On her first day in office as Utah Valley University’s new president, Astrid Tuminez was already discussing how she plans to address the Orem campus’ biggest challenge: growth.

The school has ballooned in recent years to a student population of more than 37,000 — making it the largest in Utah — beating the state’s flagship institution, the University of Utah, by about 4,000. Handling that explosive enrollment, Tuminez said, will define the success and future of UVU. And she intends to welcome it.

“It’s really an opportunity and a challenge,” she said Monday with a laugh. “Nobody sits comfortably because growth pushes you to think more creatively.”

At least one thing her approach to the ever-expanding student body won’t include, though, is any change to the university’s popular open admissions policy. Tuminez said she’s appreciates the “nonprejudicial approach to education” that encourages students to “come as you are.”

UVU’s website describes it as accepting “all applicants whose qualifications indicate they may benefit from the instructional programs offered.” There are no GPA or test score requirements.

“Potential is not always obvious,” Tuminez said, “so open enrollment is a wonderful thing. We expect our students to be motivated.

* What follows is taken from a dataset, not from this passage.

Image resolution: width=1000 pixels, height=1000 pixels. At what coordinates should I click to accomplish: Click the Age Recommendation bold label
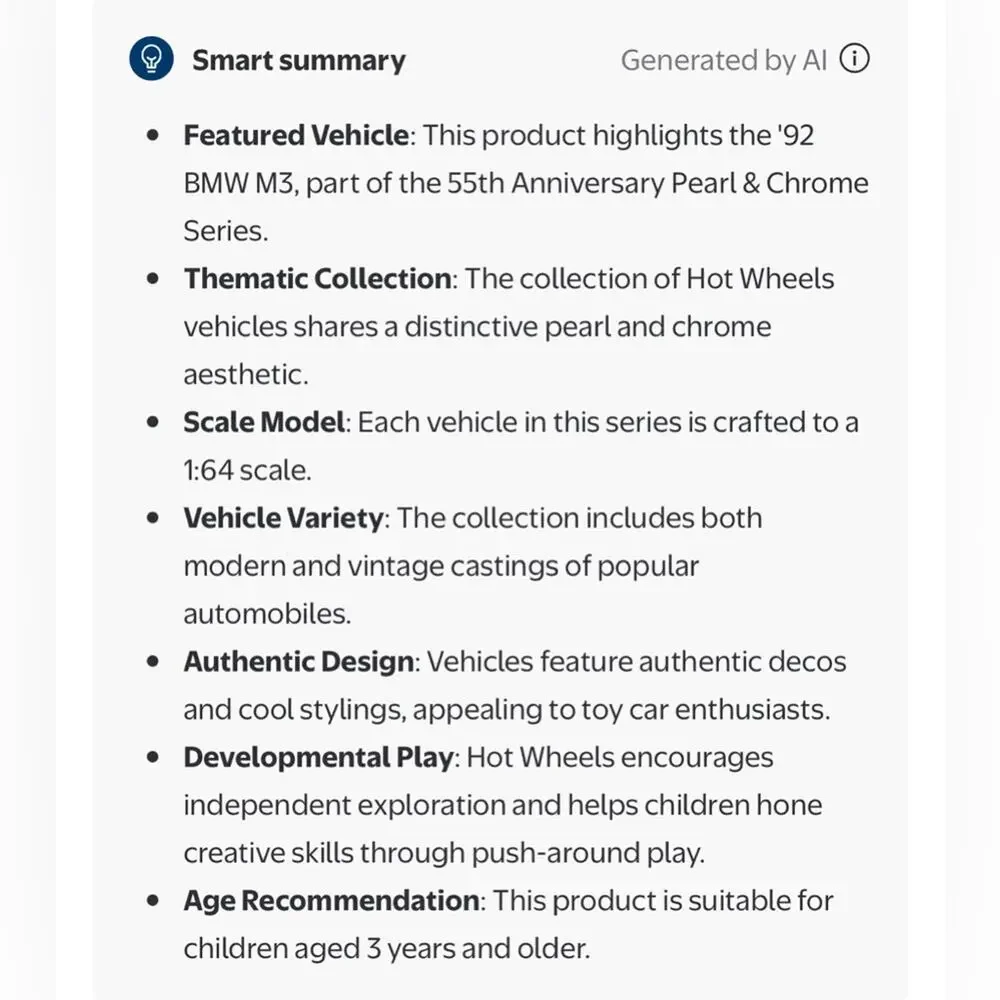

We expect them to be committed.”

Tuminez, the university’s first female president, instead plans to address the boom by embracing it. Her mentality is to grow bigger because you’re growing bigger.

She wants to expand online class offerings and introduce more hybrid courses (which meet both in person and include online work). She wants to potentially create more graduate programs (there are currently eight). She wants to grow the campus into space UVU has set aside in Vineyard, across Interstate 15 from its main campus. And she wants to, in particular, construct a new building for the university’s business school — the program, she noted, has “tremendous student interest.”

“We probably need a bigger building and more modern classrooms,” she said.

But, Tuminez acknowledged, “with growth, you need resources.”

She intends to talk with the governor and Utah Legislature to secure funding down the road. And she will meet with stakeholders and parents and faculty, too. Every student, Tuminez said, should be able to graduate and feel ready to “face the world of work and life.” She believes to help in those trajectories, UVU has to embrace its growth.

“It’s about real success and output.”

Before stepping into the new post Monday, Tuminez was Microsoft’s regional director for corporate, external and legal affairs in Southeast Asia. Born and raised in the Philippines, she has a bachelor’s degree from Brigham Young University, a master’s degree from Harvard University and a doctorate from Massachusetts Institute of Technology.

She replaces Matthew S. Holland, who announced he would retire in June. Her inauguration date has not yet been set.

Tuminez will serve as UVU’s president while four other universities in the state are also run by women — a historic roster.